This goodness-packed recipe is good for your health and your wallet. Enjoy as is or head into the wild to forage or extra flavours.
2 tins beans, well drained, or 3 cups beans, cooked until very soft
2 medium-sized onions
1/3 cup of your favourite vegetable oil
3-4 cloves garlic, finely chopped
2 cups well-chopped foraged greens (packed lightly)
100g tofu, chopped into approx 0.5cm cubes
3 tablespoons garlic and herb salt or powdered stock
1 cup flour or breadcrumbs
1 tablespoon of your favourite tomatoey sauce
1. Preheat the oven to 180°C.
2. Mash the beans in a bowl, but not too thoroughly – you still want some interesting texture and a few bits.
3. Dice 1 onion and half of the other, setting the other half aside. Add the vegetable oil and diced onion to a wide pan over a low heat and fry slowly for 10 minutes, stirring occasionally. Add the garlic, then grate in the other half of the onion. Keeping the heat low, fry for another 5 minutes, stirring occasionally.
4. Add the chopped foraged greens and tofu, and fry for another 5 minutes, continuing to stir. Add all the fried ingredients to the bowl of bean mix and stir well. Add the salt or stock and stir well. Add the flour or breadcrumbs and stir well.
5. Pack the mixture into a loaf tin lined with baking paper. Spread the sauce over the top as a glaze, cover lightly with another sheet of baking paper and bake for around 45 minutes.
6. After taking it out of the oven, let the loaf sit for at least half an hour to help it set. You can also leave it a lot longer, and it’s great cold and sliced. Serve with salad and veges.
Foraged greens you can use
Chickweed (it’s particularly important to chop this finely – 1cm lengths or smaller work well – or it can be stringy), onion weed, nasturtium leaves (which will add a mustardy kick), herb mallow leaves, pūhā leaves, dandelion leaves and dove’s foot cranesbill.

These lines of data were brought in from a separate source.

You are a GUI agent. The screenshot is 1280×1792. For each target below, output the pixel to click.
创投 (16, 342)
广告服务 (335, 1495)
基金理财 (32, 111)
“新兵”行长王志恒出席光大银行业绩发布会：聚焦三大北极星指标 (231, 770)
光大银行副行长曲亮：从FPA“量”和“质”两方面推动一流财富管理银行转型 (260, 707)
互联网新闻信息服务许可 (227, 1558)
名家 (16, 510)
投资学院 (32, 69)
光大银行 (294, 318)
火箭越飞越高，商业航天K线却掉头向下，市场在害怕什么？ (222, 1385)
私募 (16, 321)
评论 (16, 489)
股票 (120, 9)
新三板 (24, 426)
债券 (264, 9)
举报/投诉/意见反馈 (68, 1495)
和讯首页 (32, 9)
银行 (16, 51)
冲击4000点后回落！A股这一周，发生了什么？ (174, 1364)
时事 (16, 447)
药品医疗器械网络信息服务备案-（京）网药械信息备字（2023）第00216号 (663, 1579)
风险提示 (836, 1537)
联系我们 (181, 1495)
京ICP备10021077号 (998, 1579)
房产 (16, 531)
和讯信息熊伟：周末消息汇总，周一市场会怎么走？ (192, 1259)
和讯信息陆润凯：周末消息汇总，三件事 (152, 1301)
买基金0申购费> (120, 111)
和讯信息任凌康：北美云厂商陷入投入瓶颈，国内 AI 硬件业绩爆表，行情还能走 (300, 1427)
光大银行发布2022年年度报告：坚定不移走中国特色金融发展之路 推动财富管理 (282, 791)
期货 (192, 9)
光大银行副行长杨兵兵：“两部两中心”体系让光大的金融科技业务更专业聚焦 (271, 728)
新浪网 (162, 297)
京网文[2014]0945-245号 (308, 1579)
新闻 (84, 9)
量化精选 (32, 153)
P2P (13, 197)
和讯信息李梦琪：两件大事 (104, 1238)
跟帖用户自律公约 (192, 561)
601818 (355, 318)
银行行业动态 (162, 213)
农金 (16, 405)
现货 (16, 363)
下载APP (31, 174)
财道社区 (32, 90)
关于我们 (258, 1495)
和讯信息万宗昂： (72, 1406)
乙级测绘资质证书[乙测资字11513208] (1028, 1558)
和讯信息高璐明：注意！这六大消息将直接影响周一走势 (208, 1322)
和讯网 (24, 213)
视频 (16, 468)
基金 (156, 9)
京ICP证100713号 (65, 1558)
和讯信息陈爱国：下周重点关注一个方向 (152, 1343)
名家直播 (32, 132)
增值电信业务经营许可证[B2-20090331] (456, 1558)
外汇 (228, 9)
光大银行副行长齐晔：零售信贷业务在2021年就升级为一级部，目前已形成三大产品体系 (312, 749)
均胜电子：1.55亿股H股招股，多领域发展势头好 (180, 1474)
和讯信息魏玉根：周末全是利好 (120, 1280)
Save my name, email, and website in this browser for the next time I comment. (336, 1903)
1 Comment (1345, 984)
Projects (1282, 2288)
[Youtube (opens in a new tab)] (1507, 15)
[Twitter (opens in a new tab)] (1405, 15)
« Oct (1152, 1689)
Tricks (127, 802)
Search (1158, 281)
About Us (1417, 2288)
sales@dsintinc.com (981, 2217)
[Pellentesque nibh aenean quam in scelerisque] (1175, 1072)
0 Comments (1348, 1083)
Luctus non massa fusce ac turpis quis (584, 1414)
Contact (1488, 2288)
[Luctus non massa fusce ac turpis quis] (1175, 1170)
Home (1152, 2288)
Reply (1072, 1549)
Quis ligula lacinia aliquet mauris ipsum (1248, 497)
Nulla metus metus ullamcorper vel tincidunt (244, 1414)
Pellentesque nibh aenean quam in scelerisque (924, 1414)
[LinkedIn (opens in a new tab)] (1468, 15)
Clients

Foraged greens to use sparingly for a little extra flavour
Wild parsley, kawakawa leaves, wood sorrel and rosemary flowers.
- Chopping the greens as finely as you can will help the loaf hold together.
- If you eat dairy, substitute the tofu for feta and cook the onion and veges in a 50/50 mix of oil and butter.
- If you have your own favourite vegan or vegetarian loaf recipe, by all means use that and simply add in the 2 cups of fried foraged greens at the appropriate time.